-------- EXTRACTED RECORDS --------

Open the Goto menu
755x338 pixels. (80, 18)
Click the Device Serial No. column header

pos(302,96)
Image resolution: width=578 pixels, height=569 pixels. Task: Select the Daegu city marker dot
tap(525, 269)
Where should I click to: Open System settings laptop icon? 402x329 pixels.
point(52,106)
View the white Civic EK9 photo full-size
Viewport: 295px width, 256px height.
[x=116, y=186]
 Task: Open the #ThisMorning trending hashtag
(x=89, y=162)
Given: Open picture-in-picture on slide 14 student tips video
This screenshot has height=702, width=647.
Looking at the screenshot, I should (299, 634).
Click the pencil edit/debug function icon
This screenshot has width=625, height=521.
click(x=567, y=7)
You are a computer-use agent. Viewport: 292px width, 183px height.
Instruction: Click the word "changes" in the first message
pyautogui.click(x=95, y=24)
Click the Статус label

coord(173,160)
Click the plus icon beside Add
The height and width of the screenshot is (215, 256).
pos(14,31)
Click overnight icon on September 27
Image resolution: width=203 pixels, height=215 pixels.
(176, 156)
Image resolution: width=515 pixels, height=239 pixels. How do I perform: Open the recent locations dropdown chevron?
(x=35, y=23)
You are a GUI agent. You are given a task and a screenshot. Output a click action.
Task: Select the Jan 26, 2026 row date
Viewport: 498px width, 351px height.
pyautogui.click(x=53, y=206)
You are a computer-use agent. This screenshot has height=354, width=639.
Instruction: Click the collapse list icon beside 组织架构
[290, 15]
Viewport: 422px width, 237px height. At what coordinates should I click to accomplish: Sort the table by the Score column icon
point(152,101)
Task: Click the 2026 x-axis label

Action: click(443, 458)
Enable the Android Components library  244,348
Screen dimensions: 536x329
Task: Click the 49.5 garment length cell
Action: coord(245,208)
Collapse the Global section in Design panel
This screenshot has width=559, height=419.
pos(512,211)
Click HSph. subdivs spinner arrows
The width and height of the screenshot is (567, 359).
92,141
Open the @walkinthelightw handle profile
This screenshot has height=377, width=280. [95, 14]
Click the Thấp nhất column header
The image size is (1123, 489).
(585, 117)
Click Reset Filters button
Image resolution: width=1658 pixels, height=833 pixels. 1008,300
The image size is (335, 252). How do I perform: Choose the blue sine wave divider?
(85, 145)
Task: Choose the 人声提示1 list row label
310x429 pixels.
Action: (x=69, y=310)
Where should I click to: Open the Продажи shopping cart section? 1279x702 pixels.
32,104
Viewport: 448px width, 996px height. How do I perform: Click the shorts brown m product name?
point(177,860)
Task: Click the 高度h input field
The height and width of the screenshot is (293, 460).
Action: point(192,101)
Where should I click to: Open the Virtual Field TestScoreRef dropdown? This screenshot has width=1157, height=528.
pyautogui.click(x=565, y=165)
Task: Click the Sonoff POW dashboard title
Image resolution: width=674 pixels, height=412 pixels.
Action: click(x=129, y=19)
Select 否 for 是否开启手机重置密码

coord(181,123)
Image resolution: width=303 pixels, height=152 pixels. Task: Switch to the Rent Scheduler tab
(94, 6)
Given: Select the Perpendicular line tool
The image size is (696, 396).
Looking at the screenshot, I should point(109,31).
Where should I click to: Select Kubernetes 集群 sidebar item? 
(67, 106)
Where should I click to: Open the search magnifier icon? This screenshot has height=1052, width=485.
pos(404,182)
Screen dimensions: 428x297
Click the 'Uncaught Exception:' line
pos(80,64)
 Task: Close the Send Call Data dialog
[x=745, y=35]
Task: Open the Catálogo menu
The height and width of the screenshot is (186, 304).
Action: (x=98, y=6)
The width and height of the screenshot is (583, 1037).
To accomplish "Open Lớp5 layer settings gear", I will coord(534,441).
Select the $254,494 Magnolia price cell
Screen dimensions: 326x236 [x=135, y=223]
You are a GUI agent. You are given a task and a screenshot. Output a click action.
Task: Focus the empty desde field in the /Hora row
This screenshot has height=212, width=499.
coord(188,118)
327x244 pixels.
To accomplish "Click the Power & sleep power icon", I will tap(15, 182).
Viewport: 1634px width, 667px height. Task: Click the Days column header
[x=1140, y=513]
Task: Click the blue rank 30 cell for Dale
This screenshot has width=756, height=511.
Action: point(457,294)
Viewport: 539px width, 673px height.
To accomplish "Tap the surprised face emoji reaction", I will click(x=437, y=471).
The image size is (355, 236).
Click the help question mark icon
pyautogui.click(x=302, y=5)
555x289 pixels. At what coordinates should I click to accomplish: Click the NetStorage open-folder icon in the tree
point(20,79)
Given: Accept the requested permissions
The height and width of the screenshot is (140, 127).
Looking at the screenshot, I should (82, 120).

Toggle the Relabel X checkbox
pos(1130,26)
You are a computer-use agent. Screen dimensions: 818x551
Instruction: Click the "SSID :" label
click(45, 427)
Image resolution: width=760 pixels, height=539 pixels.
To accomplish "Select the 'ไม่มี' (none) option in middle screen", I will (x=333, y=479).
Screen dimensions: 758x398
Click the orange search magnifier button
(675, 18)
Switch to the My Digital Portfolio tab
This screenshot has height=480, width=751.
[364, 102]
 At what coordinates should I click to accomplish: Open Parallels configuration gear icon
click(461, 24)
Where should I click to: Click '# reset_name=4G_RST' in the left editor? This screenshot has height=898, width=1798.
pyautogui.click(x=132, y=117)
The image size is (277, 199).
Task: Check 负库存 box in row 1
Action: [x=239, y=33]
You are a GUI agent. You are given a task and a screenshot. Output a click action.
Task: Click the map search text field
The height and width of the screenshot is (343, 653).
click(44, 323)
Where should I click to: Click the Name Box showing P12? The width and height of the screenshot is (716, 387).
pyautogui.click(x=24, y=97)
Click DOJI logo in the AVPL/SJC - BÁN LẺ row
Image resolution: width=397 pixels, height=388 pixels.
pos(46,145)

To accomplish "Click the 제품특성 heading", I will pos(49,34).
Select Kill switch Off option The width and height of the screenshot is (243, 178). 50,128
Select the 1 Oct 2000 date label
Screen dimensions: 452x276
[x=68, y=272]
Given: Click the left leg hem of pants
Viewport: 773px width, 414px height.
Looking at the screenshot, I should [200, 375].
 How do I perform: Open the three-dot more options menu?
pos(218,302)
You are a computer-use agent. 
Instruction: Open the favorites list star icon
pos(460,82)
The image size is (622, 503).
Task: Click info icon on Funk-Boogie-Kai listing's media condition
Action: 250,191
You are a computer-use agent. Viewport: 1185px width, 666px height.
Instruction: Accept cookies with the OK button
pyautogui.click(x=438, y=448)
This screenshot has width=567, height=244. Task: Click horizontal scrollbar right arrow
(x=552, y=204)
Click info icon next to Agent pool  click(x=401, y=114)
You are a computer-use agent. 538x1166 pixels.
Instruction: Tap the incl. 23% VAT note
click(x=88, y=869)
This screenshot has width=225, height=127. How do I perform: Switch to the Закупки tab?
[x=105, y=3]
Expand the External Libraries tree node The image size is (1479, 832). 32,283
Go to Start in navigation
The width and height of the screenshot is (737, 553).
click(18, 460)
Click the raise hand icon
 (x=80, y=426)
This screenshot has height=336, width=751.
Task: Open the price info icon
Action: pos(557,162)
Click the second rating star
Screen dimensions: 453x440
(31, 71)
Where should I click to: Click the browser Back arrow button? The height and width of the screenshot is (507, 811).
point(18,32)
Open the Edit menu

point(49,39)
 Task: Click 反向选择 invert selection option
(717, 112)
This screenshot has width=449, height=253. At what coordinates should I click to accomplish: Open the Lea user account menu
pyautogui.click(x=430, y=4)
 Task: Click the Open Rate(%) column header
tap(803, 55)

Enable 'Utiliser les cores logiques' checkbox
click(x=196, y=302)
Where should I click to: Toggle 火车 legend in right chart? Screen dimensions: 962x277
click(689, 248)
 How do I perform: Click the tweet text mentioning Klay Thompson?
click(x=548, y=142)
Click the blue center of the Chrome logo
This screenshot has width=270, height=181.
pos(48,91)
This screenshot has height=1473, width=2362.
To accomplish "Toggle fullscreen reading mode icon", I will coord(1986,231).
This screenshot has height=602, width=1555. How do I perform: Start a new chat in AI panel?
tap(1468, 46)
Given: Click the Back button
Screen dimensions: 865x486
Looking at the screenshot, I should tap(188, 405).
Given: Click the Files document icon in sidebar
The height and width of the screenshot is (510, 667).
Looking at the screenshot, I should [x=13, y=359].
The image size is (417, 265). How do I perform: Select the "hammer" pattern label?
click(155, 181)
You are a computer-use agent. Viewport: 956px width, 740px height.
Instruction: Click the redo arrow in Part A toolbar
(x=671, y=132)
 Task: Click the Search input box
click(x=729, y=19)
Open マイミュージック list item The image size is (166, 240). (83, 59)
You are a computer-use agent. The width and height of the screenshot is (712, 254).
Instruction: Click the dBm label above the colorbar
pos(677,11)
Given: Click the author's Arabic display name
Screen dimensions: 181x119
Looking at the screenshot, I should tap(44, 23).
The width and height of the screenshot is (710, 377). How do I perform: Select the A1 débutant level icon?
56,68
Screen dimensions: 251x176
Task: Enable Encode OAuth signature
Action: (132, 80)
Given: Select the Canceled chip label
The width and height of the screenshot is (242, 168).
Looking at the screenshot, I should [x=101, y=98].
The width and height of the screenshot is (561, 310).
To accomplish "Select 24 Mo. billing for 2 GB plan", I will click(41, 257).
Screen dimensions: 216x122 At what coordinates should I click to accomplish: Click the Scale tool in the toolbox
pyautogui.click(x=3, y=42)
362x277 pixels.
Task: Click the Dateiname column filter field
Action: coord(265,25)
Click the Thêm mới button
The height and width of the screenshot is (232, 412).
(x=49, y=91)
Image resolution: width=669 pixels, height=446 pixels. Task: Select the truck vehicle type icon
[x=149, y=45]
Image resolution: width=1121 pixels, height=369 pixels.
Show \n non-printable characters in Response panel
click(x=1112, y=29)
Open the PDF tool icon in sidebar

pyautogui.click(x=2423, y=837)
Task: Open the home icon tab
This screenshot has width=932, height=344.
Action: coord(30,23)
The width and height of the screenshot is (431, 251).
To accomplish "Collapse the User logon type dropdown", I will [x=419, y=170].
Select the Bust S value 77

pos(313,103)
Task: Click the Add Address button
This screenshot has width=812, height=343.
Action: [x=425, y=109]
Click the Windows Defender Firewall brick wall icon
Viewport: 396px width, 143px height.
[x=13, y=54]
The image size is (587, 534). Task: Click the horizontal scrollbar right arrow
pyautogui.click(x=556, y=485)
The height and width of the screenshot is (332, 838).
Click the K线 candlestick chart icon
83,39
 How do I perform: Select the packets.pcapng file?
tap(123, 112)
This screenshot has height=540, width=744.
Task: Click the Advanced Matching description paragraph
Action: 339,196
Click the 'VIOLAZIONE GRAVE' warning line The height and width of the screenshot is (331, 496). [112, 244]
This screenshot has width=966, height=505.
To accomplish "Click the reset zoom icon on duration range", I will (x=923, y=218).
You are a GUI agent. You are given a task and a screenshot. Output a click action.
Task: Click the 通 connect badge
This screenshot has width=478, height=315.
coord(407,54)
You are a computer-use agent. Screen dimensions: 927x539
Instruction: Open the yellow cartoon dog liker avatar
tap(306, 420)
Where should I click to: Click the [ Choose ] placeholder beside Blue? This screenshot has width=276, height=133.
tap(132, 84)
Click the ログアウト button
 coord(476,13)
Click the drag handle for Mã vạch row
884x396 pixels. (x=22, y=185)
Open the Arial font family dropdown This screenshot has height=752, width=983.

--------

What is needed is the number of lines in the data that hold the word "computer", with nothing added.

9